Risser’s Red Desert Orchestra, performing the piece “Eurhythmia,” wove a thrilling tapestry of common and contrasting threads from European (jazz, classical and more) and West African sounds and spirits. Drummer and restless project-maker Paal Nilssen-Love has been behind the raucous Large Unit in recent years, but here presented the big-sounding septet Circus, swerving in and out of in-and-out attitudes and featuring impressive Nordic newcomer Oddrun Lilja Jonsdottir on guitar.

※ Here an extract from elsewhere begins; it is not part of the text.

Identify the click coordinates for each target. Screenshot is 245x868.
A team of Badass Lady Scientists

From another extreme on the instrumental scale, duos often seized attention. In addition to Courvoisier and Halvorson, the nimble and sometimes mischievous Berlin piano veterans Alexander von Schlippenbach and Aki Takase made beautiful music together and alone.
The festival’s final night included a trio set with German trombonist Conny Bauer, recipient of this year’s Albert Mangelsdorf Prize, who was joined by free-thinkers William Parker and Hamid Drake, on bass and drums respectively. The last night also featured the supremely tasteful and artistically nimble pairing of saxophonist Bill McHenry and the eminent, organically musical drummer Andrew Cyrille, who recalled that the first of his many Berlin festival appearances was with Cecil Taylor in 1969.
History circles its way back at this festival, even as it charges steadily forward, thanks to Deventer’s refreshening vision.